▶ **CHECK YOUR UNDERSTANDING**:
1/ From the log-tailing thread, output everything from "I've handled this" down to "sending http requests.".
2/ In the log-tailing thread, which approach does the message signed "rob" call the most cross-platform?

==== PASSAGE TO READ

I've handled this problem 2 ways: 1) for almost realtime... using
twisted and .read() file as glyph mentioned and 2) used splunk and
it's functionality to send search "matching" data to a program that in
turn does http notification. This is at 5 min search intervals.
As previous posters have mentioned, tail's behavior is inconsistent on
different platforms. If your OS platform never changes then you could
use tail -f as a process protocol. I originally started doing my work
using the process protocol and tail -f but needed the software to work
on 3 versions of linux and os x. The read() way of doing it was
ultimately the most cross platform way I could come up with. Good
luck.
-rob
On Tue, Sep 1, 2009 at 8:20 AM, Martin-Louis Bright
PyInotify only allows you to detect file changes, leaving you with the task of asynchronously sending http requests.
-martin
On Thu, Aug 27, 2009 at 12:19 PM, Mikhail
wrote: Martin-Louis Bright
writes: I am using linux, and I want the daemon to be as responsive as possible to log
events, so I think I would rather have it sit on the same box as where the log is produced. (Perhaps I'm wrong about this?) So I'm going to try Cary's ProcessProtocol approach, and if that doesn't work, Glyph's LoopingCall with a read() approach.

========
==== STORED DATA

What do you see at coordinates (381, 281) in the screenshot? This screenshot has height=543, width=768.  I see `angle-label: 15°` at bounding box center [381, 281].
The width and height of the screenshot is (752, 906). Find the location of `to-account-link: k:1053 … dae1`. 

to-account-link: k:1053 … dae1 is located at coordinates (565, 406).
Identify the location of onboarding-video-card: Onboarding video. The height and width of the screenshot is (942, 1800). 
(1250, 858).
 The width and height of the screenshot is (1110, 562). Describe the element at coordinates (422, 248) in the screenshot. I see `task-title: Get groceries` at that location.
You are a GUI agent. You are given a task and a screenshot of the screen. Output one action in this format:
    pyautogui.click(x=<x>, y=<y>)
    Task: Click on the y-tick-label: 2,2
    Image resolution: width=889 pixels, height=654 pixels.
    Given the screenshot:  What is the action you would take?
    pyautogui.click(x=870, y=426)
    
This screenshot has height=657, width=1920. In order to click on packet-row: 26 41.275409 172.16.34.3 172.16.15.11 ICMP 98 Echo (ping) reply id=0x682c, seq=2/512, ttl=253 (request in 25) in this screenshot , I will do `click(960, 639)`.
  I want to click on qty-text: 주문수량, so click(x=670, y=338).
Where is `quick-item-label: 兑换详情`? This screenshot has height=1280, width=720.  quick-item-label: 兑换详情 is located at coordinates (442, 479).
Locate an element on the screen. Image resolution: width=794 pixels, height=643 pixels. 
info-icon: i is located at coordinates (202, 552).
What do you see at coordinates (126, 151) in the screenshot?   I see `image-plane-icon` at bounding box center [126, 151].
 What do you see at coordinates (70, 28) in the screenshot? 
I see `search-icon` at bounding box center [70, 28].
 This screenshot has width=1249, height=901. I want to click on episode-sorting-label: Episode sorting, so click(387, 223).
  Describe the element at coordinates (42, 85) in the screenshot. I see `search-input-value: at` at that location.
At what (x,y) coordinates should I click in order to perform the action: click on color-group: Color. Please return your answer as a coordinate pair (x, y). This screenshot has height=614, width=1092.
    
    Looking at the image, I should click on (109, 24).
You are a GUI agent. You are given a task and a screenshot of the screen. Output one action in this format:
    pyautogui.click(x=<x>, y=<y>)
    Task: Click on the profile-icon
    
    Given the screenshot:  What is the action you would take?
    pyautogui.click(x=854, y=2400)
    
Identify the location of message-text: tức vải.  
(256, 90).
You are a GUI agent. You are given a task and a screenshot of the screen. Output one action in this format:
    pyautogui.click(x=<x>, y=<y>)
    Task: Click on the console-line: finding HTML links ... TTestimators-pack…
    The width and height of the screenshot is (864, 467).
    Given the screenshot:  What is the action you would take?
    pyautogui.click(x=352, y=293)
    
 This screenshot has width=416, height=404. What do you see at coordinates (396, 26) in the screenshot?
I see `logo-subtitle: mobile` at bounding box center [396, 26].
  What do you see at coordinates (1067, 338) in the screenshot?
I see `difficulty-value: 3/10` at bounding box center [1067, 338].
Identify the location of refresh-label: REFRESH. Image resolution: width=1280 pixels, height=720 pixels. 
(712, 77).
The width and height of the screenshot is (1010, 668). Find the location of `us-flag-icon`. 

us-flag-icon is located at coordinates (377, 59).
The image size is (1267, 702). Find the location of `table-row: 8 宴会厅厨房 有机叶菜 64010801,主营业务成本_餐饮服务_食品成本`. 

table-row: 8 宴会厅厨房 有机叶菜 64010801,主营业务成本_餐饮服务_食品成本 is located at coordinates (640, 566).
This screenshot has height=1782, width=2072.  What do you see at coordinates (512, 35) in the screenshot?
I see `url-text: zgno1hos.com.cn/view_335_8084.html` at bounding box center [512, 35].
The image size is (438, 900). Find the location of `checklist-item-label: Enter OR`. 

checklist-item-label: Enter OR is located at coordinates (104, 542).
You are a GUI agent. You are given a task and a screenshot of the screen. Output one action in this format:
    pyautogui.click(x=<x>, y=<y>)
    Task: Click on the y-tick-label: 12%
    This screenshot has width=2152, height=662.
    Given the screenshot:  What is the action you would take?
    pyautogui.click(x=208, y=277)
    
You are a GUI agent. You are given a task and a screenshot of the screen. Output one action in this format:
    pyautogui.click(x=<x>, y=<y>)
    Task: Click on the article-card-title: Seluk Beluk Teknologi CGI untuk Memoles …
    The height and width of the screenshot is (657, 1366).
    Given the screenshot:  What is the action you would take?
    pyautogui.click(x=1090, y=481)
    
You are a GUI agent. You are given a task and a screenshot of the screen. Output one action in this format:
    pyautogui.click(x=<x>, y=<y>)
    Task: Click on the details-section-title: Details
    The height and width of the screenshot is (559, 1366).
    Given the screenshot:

========

▶ **SOLUTIONS TO THE EXERCISE**:
1/
I've handled this problem 2 ways: 1) for almost realtime... using
twisted and .read() file as glyph mentioned and 2) used splunk and
it's functionality to send search "matching" data to a program that in
turn does http notification. This is at 5 min search intervals.
As previous posters have mentioned, tail's behavior is inconsistent on
different platforms. If your OS platform never changes then you could
use tail -f as a process protocol. I originally started doing my work
using the process protocol and tail -f but needed the software to work
on 3 versions of linux and os x. The read() way of doing it was
ultimately the most cross platform way I could come up with. Good
luck.
-rob
On Tue, Sep 1, 2009 at 8:20 AM, Martin-Louis Bright
PyInotify only allows you to detect file changes, leaving you with the task of asynchronously sending http requests.

2/ Using read() on the file.